Donna also coordinated the Beads of Courage® programme for Arian, which was crucial for his mental wellbeing throughout treatment. Even though he wasn’t fully aware of what was happening, Arian was scared of hospital and the radiation room, so every new bead after a radiation session was a special incentive that also recognised his courage.
When Stephanie stepped in to support the Truter family, she saw the opportunity for Arian to nurture a passion and develop his confidence through receiving a Personal Development Grant for piano lessons.
“Arian is so much more relaxed when he’s playing; I see a totally different child now,” says Sanaz. “At first he gets really anxious when he starts to learn a new song, but he gets so excited when he eventually works it out.”

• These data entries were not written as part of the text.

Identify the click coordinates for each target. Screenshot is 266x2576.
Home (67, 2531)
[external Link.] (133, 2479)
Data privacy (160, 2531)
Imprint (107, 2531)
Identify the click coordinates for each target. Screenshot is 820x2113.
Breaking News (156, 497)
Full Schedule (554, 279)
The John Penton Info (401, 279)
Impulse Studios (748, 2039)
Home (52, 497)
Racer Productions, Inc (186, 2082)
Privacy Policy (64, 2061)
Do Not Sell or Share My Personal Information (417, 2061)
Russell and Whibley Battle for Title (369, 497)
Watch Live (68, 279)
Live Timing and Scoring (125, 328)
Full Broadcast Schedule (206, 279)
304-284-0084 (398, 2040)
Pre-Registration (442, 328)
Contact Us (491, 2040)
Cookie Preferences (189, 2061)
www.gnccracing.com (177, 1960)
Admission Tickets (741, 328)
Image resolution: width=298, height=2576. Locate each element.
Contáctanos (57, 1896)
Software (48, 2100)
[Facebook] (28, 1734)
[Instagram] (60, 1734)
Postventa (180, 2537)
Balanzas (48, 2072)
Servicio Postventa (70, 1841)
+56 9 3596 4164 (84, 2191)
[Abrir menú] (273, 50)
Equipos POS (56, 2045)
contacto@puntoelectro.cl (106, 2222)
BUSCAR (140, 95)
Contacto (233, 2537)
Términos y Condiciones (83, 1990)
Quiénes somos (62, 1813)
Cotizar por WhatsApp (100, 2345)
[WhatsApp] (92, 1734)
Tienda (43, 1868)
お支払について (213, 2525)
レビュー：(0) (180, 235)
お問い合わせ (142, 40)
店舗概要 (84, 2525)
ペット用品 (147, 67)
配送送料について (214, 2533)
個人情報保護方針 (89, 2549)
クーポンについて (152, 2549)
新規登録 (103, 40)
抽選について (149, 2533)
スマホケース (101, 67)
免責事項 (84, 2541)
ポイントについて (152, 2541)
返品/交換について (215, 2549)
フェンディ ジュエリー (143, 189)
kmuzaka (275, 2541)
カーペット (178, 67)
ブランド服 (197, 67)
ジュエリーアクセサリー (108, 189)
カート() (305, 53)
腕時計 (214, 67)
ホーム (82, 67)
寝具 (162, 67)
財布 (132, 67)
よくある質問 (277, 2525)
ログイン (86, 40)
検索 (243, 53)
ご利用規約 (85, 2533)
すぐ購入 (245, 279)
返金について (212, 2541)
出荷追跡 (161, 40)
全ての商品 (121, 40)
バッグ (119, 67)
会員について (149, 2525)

The most meaningful aspect of Child Cancer Foundation’s support for Sanaz and Nadim has been having someone to talk to who truly understands the impact childhood cancer can have on a family. “You want to talk to someone who actually gets it and Stephanie is my go-to person,” says Sanaz. “She is so approachable and so caring; we have a special bond.”
After years of just trying to get from one day to the next, the Truter family feel grateful to be at a point where they can see a longer future. Sanaz and Nadim are excited to choose an intermediate school with Arian and are even looking forward to his life after high school and university. “We don’t know what the future will hold, but we still have that hope,” says Nadim.
Sanaz says the whole experience has helped them understand where their values and priorities lie. “We don’t take anything for granted anymore, and we’ve stopped worrying about the little things,” she says. “Arian’s cancer has made me live for today, not for tomorrow or the next day, and to appreciate every minute of my life.”